--- EXERCISE GOAL ---
Below are records that contain pictures; transcribe the text exactly and omit the pictures.

--- TASK MATERIAL ---
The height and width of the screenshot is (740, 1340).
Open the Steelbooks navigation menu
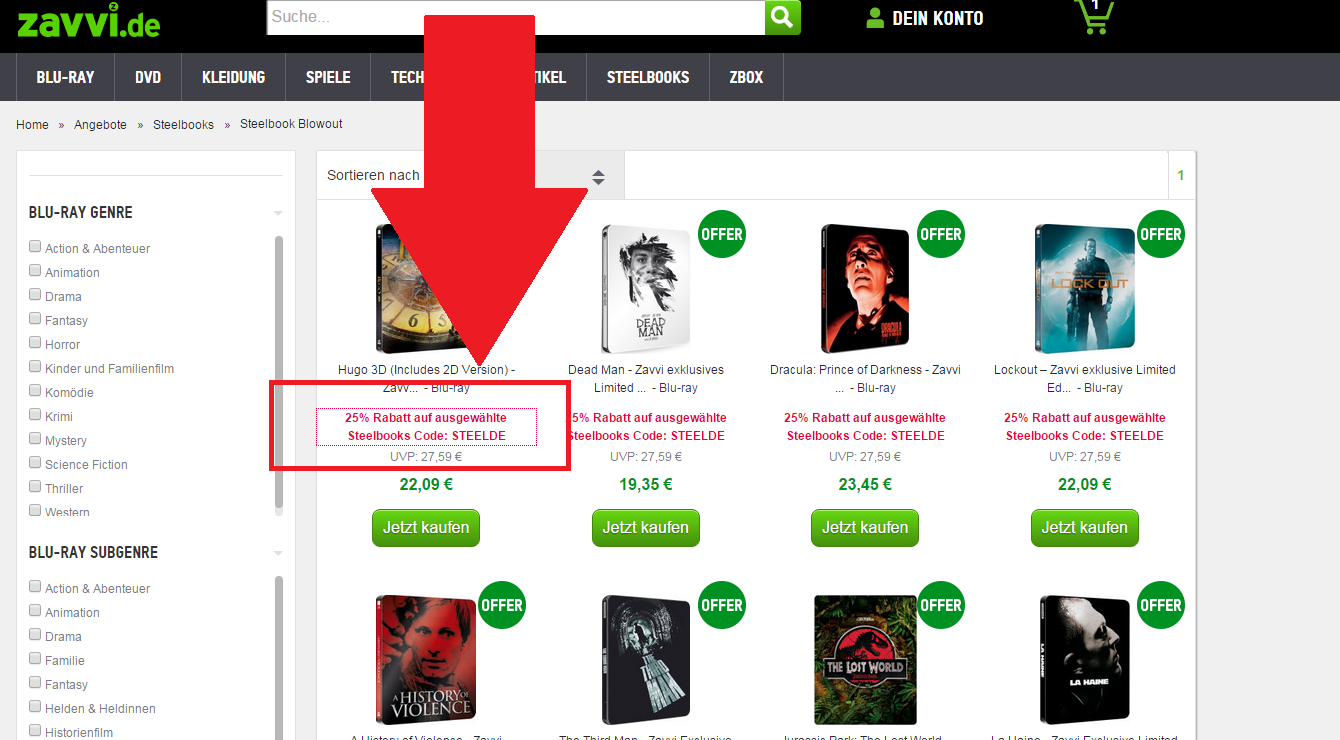(x=648, y=77)
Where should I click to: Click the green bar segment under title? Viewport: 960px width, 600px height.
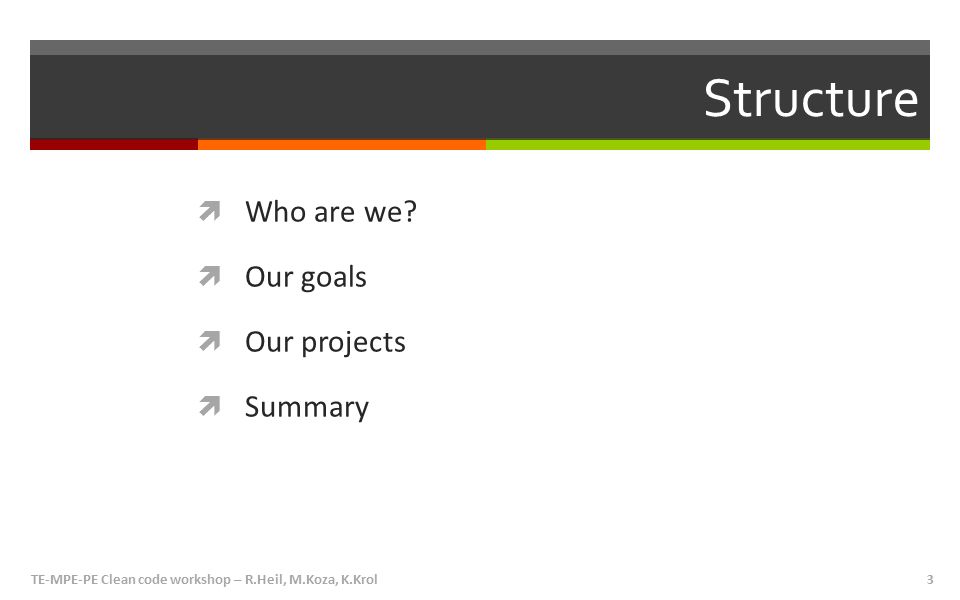tap(708, 144)
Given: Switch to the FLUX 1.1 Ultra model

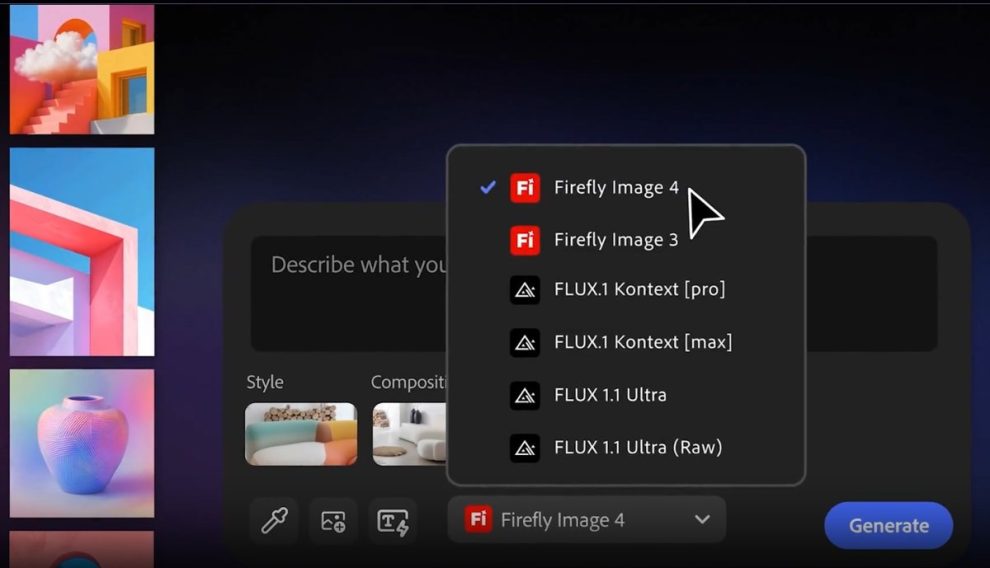Looking at the screenshot, I should 610,395.
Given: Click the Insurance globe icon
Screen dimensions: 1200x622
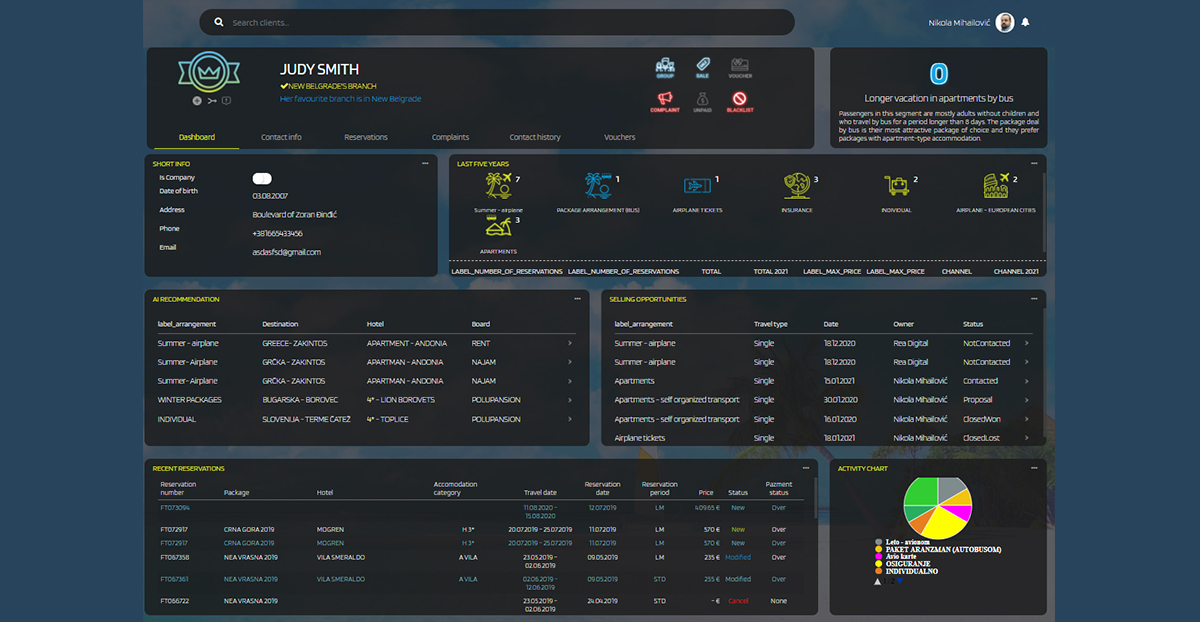Looking at the screenshot, I should pyautogui.click(x=796, y=186).
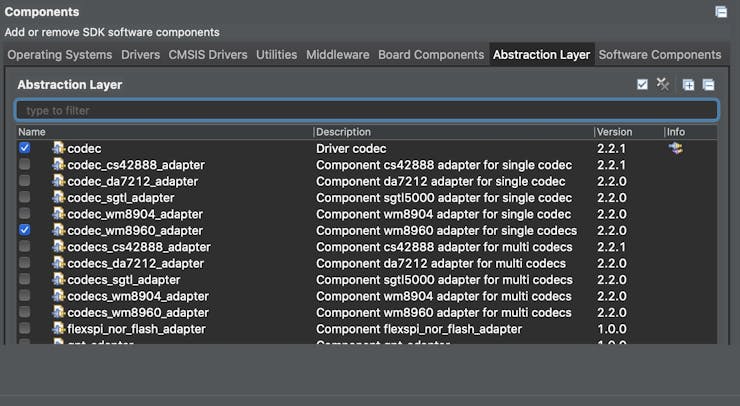Click the collapse all icon beside expand all
This screenshot has height=406, width=740.
[708, 85]
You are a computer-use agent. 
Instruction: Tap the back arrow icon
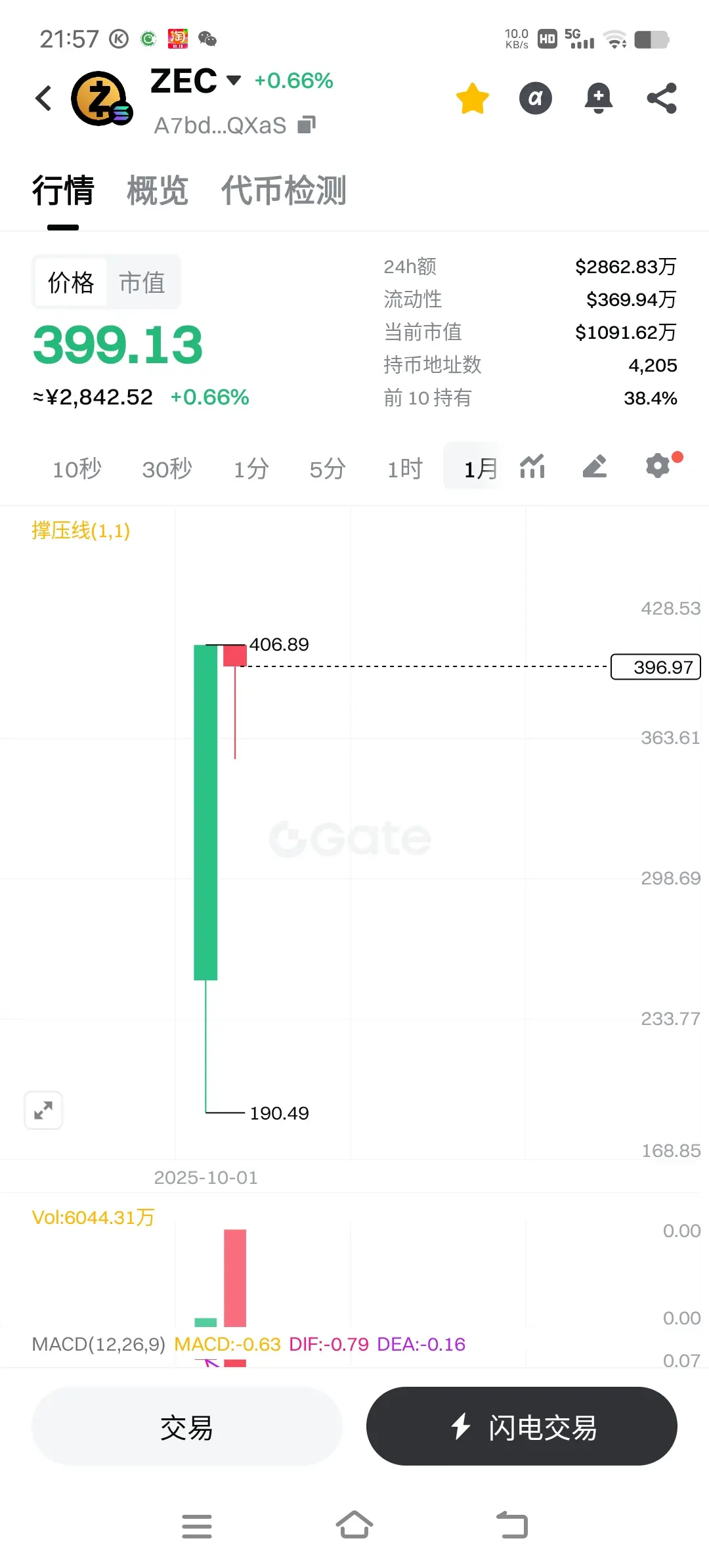tap(44, 98)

--- ANSWER SPACE ---
The height and width of the screenshot is (740, 1340).
Open the Steelbooks navigation menu
(x=648, y=77)
Where should I click to: Click the green bar segment under title? Viewport: 960px width, 600px height.
tap(708, 144)
Given: Switch to the FLUX 1.1 Ultra model

Looking at the screenshot, I should 610,395.
Given: Click the Insurance globe icon
Screen dimensions: 1200x622
Looking at the screenshot, I should pyautogui.click(x=796, y=186).
Click the collapse all icon beside expand all
This screenshot has height=406, width=740.
[708, 85]
You are a computer-use agent. 
Instruction: Tap the back arrow icon
tap(44, 98)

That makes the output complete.